Deep Learning – Image Classification


Resolution calibration and dual attention module based CNN for thoracic disease classification

In thoracic disease classification, the original chest X-ray images are high resolution images. Nevertheless, in existing convolution neural network (CNN) models, the original images are resized to 224×224 before use. Diseases in local areas may not be sufficiently represented because the chest X-ray images have been resized, which excessively compresses information. Therefore, a higher resolution is required to focus on the local representations. Based on the large-scale image, previous studies have investigated CNNs with large input resolutions for classification performance improvement. However, using a high resolution input image reduces memory efficiency. This research study the resolution calibration and attention based CNN to counter the inefficiency caused by large input resolution and improve classification performance by adjusting the input size based on the RandomResizedCrop method.

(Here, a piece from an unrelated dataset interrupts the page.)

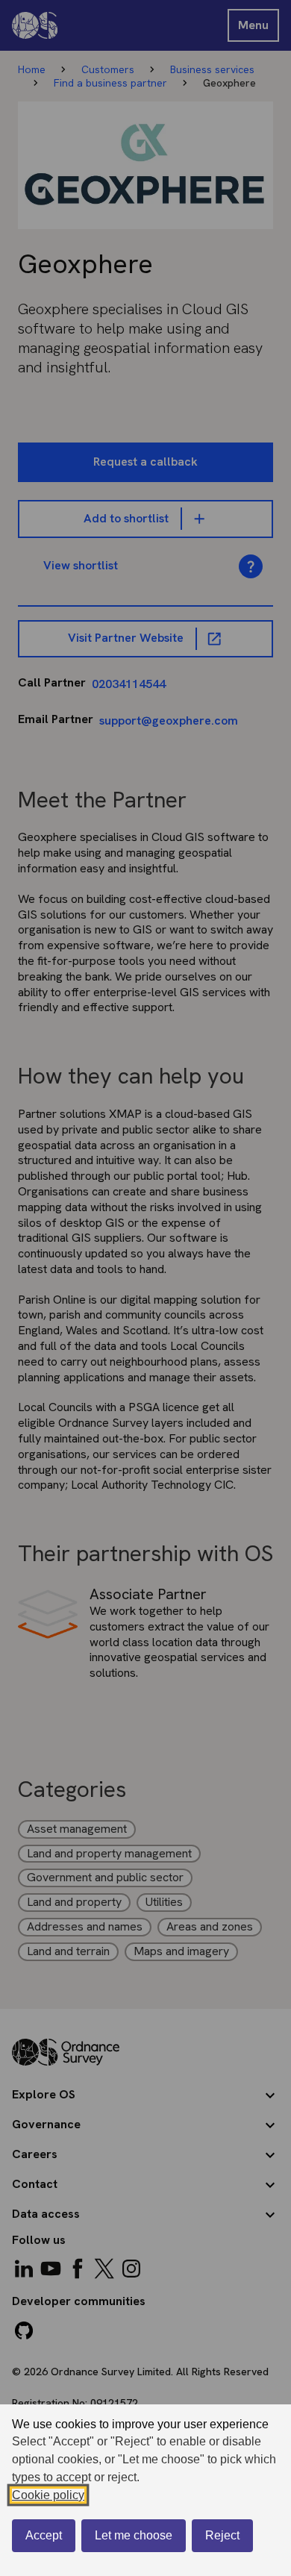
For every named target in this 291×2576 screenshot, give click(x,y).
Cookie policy (48, 2495)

When using RandomResizedCrop in the training phase, an object discrepancy problem occurs between the training and test objects. As depicted in Figure, the original chest X-ray images are cropped using different scale factors 𝜎 and resized to the training input size. By resizing the cropped images according to 𝜎 , objects such as local disease can be sufficiently represented. In contrast, during the validation and test phases, the original chest X-ray images are resized and cropped using CenterCrop method to the same size as that used in the training phase. As a result, object discrepancies occur between the training and testing phases.

To evaluate the classification performance of the proposed module at the end of each dense block, we visualized the class activation map. The ground truth on the left (mass) was classified effectively for each case. However, the right ground truth on the right (atelectasis) was classified only in the deeper dense block. In addition to the visualization of the class activation map, we experimented with the channel-wise activation of three classes (e.g., the pneumothorax, atelectasis, and nodule classes) in each dense block.


Interior Wind Noise Prediction And Visual Explanation System For Exterior Vehicle Design Using Combined Convolution Neural Networks

Objective

In this study, a convolutional neural network (CNN), which is a class of deep neural networks designed for processing image data, was applied to predict the wind noise with vehicle design images from four different views. The proposed method can predict the wind noise using vehicle images from different views with a root-mean-square error (RMSE) value of 0.206, substantially reducing the time and cost required for interior wind noise estimation.

Data

10035 images of a sedan-type vehicle

Proposed Method

Our model combines the feature maps extracted from the CNN models. Consequently, the feature maps are concatenated. Then, the FC neural networks receive them to estimate the wind noise dB. The optimization of the number of hidden layers and neurons in the FC layer is conducted to improve the prediction performance.